Tutto il personale (240 persone) a casa per cessazione delle attività. E’ l’annuncio shock che i vertici delle Meraklon Yarn e Spa hanno comunicato ai lavoratori, scatenando reazioni di sconcerto e protesta.
Blocco totale Filctem, Femca, Uilmec, Ugl e Orsa hanno immediatamente indetto una assemblea permanente presso le portinerie con il blocco totale delle merci, un sit-in lungo via Narni e il blocco a tratti della Flaminia. La decisione dell’avvio delle procedure di licenziamento collettivo sarebbe motivata, si legge in una nota delle organizzazioni sindacali, «dalla dichiarata cessazione delle attività produttiva». I lavoratori hanno incontrato il prefetto di Terni, Augusto Salustri, per discutere della questione, mentre per mercoledì alle 10,30 è confermato l’incontro al ministero dello Sviluppo economico al quale dovrebbe partecipare, oltre a istituzioni e rappresentanze sindacali, anche la proprietà della Meraklon.
Ugl: un dramma Di «dramma alla Meraklon» parla l’Ugl chimici dell’Umbria, dopo l’annuncio della mobilità per i suoi 240 lavoratori: «Un atto da condannare senza se e senza ma», secondo Emanuele Riccioni, segretario regionale Ugl del settore chimico. «Siamo di fronte ad una situazione senza precedenti, a dir poco paradossale dove l’impresa prima dichiara la buona salute dell’azienda smentendosi due giorni dopo con una richiesta di cassa integrazione fino ad arrivare alla mobilità di oggi», dice Riccioni in un comunicato in cui definisce «impossibili da digerire in questi gravi tempi di crisi economica» i 240 licenziamenti annunciati.
Tutti padri di famiglia L’Ugl fa notare che «gli operai della Meraklon sono tutti padri e madri di famiglia con un’età media compresa tra i 35 e i 45 anni a cui sono stati rubati il futuro e la serenità.

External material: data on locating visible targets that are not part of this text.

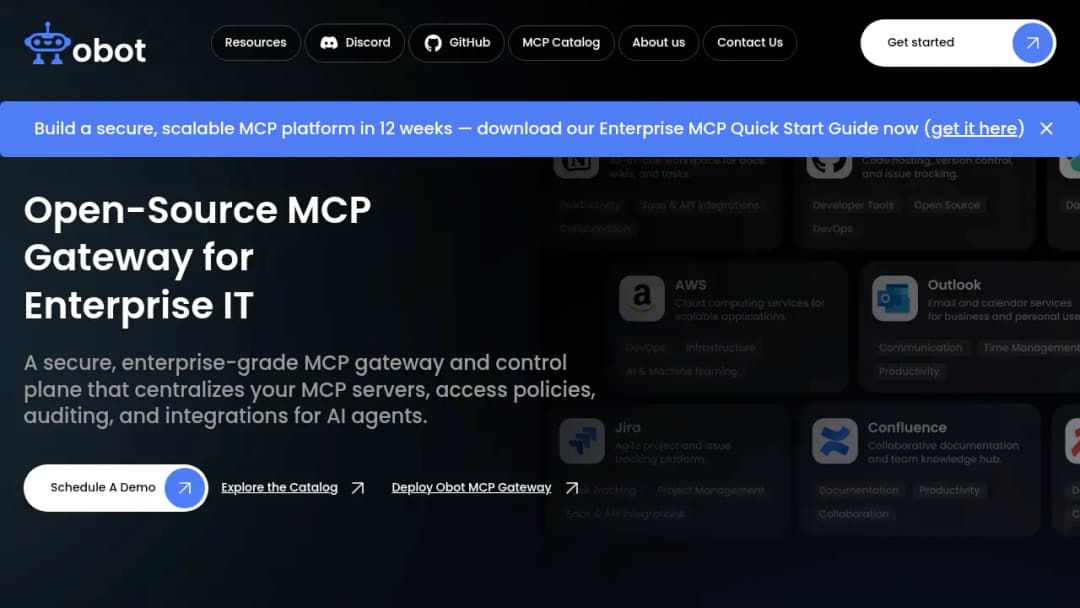Screen dimensions: 1080x608
Task: Open the MCP Catalog page
Action: [561, 43]
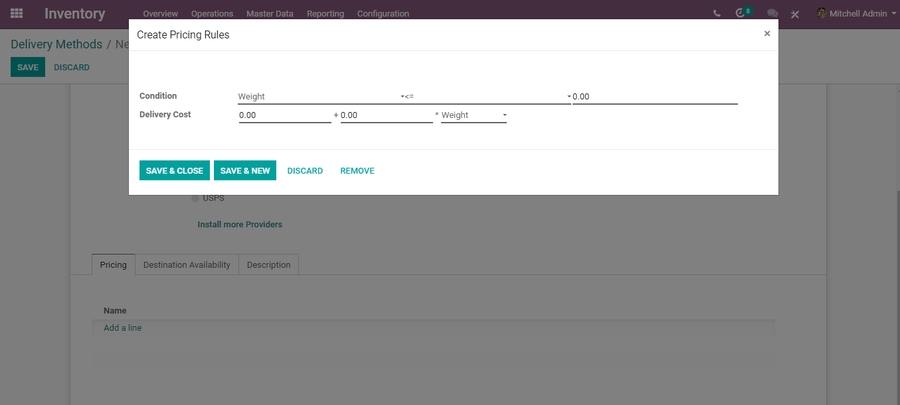
Task: Switch to the Destination Availability tab
Action: click(187, 265)
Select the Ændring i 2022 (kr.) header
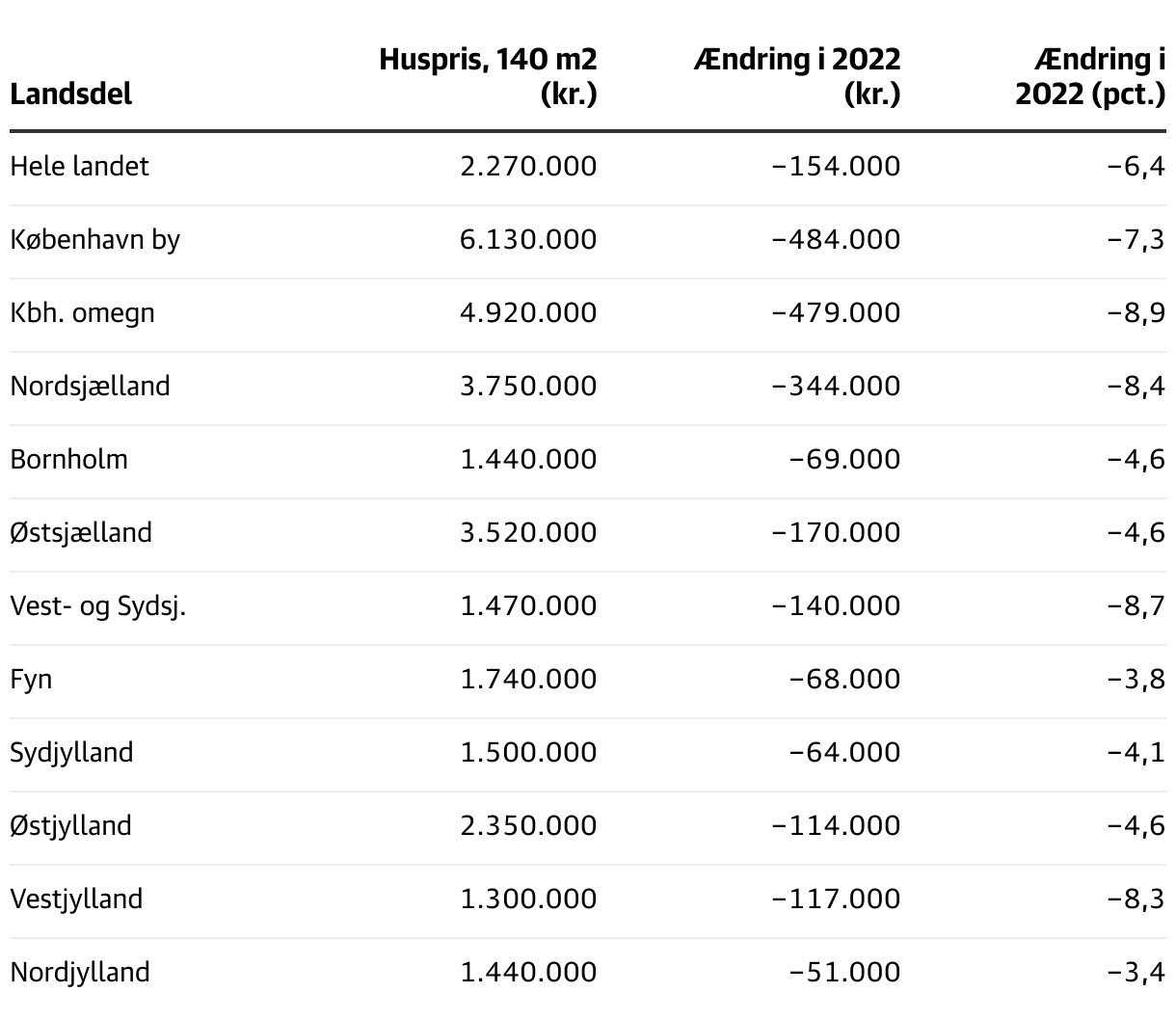 point(796,76)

Se il Comune di Terni, la Provincia, la Regione e il Governo non daranno seguito ad una forte presa di posizione politica ed economica nei confronti dei vertici aziendali Meraklon e del polo chimico ternano nel suo complesso – conclude Riccioni – a breve potremo scrivere la parola fine per l’industria chimica in Umbria».
Azienda torni indietro «Sconcerto e preoccupazione per la decisione della Meraklon di aprire la procedura di mobilità dopo che per molto tempo si erano tranquillizzati i dipendenti anche attraverso interventi pubblici che mai avrebbero presagito scenari di questo tipo». È quanto scrivono, in una nota, Raffaele Nevi e Alfredo De Sio (Pdl) auspicando che «l’azienda torni sui suoi passi e avvii un tavolo con le forze sociali anche in vista dell’incontro di domani al Ministero dell’industria dove la stessa azienda dovrà far capire di essere disponibile a sostenere ogni soluzione che abbia al primo posto la tutela delle maestranze, il loro futuro occupazionale ed il consolidamento del polo chimico ternano». Nevi e De Sio sottolineano come «il Governo e tutte le istituzioni sono unite nel perseguire un risultato positivo che può essere raggiunto solo da una forte alleanza tra capitale e lavoro, come da noi sempre sostenuto. Non vorremmo che la drammatizzazione della situazione – concludono – sia funzionale ad operare speculazioni in ordine alle quali, anche nella giornata odierna, abbiamo allertato il Governo nazionale».
Di Girolamo: non hanno a cuore l’azienda Per il sindaco di Terni Leopoldo Di Girolamo «l’avvio della procedure di mobilità decretato dalla proprietà per tutti i lavoratori della Meraklon è una provocazione di chi con questo atto dimostra di non avere a cuore l’azienda, la sua produzione, l’occupazione». «La decisione comunicata oggi ci deve far guardare all’appuntamento di domani in maniera diversa» ha spiegato invece il segretario provinciale della Filctem Cgil, Sergio Cardinali. «Ora abbiamo sulle spalle il futuro di 240 lavoratori – ha aggiunto -, c’è un problema oggettivo che bisogna risolvere complessivamente. Per questo è giunto il momento di velocizzare i tempi nel trovare una soluzione per tutto il polo chimico».